= PROBLEM DETAILS =
Render the items from the line containing "You are a computer-use agent. 600x362 pixels." down to the line containing "will click(x=161, y=132)." as a two-column CSV with the headers instruction and answer, one row per item. Put each field in quotes and replace its line breaks with spaces.

[Items from a data collection]
>> start

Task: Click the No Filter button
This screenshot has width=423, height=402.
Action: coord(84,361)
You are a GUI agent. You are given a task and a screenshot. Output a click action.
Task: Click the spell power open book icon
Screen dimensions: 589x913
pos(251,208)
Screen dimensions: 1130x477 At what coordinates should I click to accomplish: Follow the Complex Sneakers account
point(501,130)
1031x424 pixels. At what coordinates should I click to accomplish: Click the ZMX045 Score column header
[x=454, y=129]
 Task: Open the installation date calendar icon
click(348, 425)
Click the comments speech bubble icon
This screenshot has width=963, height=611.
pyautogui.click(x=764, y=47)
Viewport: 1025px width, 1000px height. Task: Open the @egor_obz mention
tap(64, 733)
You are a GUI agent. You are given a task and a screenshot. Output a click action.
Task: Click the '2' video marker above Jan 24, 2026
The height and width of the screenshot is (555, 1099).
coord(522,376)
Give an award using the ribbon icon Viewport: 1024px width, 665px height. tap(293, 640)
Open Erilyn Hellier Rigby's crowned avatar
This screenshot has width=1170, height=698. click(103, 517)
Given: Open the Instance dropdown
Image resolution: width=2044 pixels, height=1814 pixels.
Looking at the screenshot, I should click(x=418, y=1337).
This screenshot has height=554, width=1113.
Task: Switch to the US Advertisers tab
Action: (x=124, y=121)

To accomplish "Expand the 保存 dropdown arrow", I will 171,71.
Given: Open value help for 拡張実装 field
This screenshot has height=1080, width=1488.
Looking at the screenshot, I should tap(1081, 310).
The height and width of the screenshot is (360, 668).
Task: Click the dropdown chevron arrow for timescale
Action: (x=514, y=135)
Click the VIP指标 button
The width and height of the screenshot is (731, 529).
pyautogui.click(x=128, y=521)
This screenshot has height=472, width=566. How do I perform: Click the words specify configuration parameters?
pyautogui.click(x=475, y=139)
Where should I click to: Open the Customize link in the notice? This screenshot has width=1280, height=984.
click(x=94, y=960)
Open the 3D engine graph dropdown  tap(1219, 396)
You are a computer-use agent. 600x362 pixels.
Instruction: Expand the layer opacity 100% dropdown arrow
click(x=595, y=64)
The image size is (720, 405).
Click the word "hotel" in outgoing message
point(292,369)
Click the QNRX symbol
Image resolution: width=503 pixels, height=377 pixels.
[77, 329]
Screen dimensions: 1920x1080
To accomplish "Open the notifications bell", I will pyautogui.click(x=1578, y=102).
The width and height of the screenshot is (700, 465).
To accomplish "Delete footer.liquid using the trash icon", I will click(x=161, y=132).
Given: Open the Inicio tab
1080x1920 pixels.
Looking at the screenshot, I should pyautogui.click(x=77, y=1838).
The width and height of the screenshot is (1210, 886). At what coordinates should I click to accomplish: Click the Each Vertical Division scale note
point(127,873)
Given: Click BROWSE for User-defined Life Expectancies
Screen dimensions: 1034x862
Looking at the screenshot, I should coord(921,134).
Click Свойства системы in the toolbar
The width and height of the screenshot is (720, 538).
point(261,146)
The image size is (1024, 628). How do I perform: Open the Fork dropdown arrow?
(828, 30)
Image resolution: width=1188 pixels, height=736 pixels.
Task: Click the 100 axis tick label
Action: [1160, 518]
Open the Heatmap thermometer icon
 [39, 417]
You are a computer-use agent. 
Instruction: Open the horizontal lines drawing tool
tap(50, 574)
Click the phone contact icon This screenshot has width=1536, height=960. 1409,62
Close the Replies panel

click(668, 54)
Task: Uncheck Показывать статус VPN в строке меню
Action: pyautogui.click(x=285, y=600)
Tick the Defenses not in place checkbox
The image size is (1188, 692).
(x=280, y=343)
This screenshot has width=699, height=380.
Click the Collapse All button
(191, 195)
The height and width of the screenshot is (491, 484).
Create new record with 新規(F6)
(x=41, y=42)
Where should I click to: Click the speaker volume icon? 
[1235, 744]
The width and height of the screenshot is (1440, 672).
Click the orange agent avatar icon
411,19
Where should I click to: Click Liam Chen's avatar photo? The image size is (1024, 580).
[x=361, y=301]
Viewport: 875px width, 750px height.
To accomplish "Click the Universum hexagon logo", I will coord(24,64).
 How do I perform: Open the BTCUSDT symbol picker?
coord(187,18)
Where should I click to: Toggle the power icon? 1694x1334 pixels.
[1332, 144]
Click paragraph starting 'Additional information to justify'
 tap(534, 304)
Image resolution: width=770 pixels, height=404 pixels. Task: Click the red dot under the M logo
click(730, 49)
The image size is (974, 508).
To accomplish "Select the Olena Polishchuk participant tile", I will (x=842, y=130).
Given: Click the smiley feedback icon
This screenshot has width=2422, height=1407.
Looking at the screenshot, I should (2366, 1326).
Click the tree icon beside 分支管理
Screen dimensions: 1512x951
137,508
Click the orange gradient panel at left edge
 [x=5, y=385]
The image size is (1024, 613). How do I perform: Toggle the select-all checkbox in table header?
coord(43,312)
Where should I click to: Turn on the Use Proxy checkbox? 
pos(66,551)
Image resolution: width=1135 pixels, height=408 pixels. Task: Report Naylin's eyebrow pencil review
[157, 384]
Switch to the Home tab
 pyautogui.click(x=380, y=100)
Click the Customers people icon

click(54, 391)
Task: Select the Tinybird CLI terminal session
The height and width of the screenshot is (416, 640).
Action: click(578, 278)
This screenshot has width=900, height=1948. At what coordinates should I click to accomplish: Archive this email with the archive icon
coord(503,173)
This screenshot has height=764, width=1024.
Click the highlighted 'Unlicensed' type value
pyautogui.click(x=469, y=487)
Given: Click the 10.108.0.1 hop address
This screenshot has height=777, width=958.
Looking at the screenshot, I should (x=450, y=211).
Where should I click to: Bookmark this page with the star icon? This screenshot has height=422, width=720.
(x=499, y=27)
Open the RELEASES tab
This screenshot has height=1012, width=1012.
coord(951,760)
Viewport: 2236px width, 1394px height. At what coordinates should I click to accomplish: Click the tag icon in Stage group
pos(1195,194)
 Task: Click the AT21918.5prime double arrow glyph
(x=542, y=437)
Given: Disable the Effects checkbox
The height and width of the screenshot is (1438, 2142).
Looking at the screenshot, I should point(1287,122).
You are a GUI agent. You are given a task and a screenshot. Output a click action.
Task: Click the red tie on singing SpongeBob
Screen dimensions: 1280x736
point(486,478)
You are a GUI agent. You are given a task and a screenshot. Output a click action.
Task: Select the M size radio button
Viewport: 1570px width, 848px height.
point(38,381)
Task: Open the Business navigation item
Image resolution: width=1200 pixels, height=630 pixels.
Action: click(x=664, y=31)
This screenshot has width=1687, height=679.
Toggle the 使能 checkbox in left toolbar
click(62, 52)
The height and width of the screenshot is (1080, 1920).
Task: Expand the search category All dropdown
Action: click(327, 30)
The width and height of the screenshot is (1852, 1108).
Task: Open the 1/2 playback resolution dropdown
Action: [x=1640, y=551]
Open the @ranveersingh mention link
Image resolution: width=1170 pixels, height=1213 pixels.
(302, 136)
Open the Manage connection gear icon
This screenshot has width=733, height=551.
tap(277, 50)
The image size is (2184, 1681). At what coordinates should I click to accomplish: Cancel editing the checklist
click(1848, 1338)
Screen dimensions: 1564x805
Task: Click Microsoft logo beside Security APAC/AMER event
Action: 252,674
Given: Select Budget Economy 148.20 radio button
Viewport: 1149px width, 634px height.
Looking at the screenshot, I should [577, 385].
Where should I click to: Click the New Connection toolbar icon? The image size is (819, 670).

>> end

= SOLUTION =
instruction,answer
"You are a computer-use agent. 600x362 pixels. Instruction: Expand the layer opacity 100% dropdown arrow","click(x=595, y=64)"
"The image size is (720, 405). Click the word ""hotel"" in outgoing message","point(292,369)"
"Click the QNRX symbol Image resolution: width=503 pixels, height=377 pixels.","[77, 329]"
"Screen dimensions: 1920x1080 To accomplish ""Open the notifications bell"",","I will pyautogui.click(x=1578, y=102)."
"The width and height of the screenshot is (700, 465). To accomplish ""Delete footer.liquid using the trash icon"",","I will click(x=161, y=132)."